#### TASK BRIEF:
Your response should consist solely of the records, written out exactly.

[Data entries]
- - -
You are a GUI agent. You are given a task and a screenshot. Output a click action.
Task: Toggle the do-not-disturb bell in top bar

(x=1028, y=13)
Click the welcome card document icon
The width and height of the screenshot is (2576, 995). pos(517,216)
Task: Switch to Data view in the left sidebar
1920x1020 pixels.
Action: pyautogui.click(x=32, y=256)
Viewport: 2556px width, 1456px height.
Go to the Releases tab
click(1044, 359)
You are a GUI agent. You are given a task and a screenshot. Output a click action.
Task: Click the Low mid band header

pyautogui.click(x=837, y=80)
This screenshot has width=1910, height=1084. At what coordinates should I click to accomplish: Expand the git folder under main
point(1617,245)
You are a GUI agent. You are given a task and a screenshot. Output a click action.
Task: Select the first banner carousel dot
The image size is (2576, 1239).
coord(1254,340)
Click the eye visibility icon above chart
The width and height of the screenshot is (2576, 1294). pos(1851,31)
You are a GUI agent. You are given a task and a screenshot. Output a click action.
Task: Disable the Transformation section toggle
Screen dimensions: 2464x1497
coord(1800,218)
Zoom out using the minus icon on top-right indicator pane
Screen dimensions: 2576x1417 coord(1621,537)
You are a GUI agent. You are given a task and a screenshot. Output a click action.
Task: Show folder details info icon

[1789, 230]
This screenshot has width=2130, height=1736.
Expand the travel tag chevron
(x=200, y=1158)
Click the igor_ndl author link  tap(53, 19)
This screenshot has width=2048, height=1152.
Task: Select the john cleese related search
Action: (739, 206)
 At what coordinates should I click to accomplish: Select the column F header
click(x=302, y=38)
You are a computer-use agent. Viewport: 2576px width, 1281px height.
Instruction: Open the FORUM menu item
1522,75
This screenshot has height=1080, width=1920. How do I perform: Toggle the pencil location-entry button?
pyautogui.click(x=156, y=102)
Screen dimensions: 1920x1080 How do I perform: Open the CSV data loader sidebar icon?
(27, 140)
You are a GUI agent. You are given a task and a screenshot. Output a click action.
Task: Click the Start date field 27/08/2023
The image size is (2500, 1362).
- - -
#### YOUR SOLUTION:
You are a GUI agent. You are given a task and a screenshot. Output a click action.
Task: Toggle the do-not-disturb bell in top bar

(x=1028, y=13)
Click the welcome card document icon
The width and height of the screenshot is (2576, 995). pos(517,216)
Task: Switch to Data view in the left sidebar
1920x1020 pixels.
Action: pyautogui.click(x=32, y=256)
Viewport: 2556px width, 1456px height.
Go to the Releases tab
click(1044, 359)
You are a GUI agent. You are given a task and a screenshot. Output a click action.
Task: Click the Low mid band header

pyautogui.click(x=837, y=80)
This screenshot has width=1910, height=1084. At what coordinates should I click to accomplish: Expand the git folder under main
point(1617,245)
You are a GUI agent. You are given a task and a screenshot. Output a click action.
Task: Select the first banner carousel dot
The image size is (2576, 1239).
coord(1254,340)
Click the eye visibility icon above chart
The width and height of the screenshot is (2576, 1294). pos(1851,31)
You are a GUI agent. You are given a task and a screenshot. Output a click action.
Task: Disable the Transformation section toggle
Screen dimensions: 2464x1497
coord(1800,218)
Zoom out using the minus icon on top-right indicator pane
Screen dimensions: 2576x1417 coord(1621,537)
You are a GUI agent. You are given a task and a screenshot. Output a click action.
Task: Show folder details info icon

[1789, 230]
This screenshot has width=2130, height=1736.
Expand the travel tag chevron
(x=200, y=1158)
Click the igor_ndl author link  tap(53, 19)
This screenshot has width=2048, height=1152.
Task: Select the john cleese related search
Action: (739, 206)
 At what coordinates should I click to accomplish: Select the column F header
click(x=302, y=38)
You are a computer-use agent. Viewport: 2576px width, 1281px height.
Instruction: Open the FORUM menu item
1522,75
This screenshot has height=1080, width=1920. How do I perform: Toggle the pencil location-entry button?
pyautogui.click(x=156, y=102)
Screen dimensions: 1920x1080 How do I perform: Open the CSV data loader sidebar icon?
(27, 140)
You are a GUI agent. You are given a task and a screenshot. Output a click action.
Task: Click the Start date field 27/08/2023
The image size is (2500, 1362).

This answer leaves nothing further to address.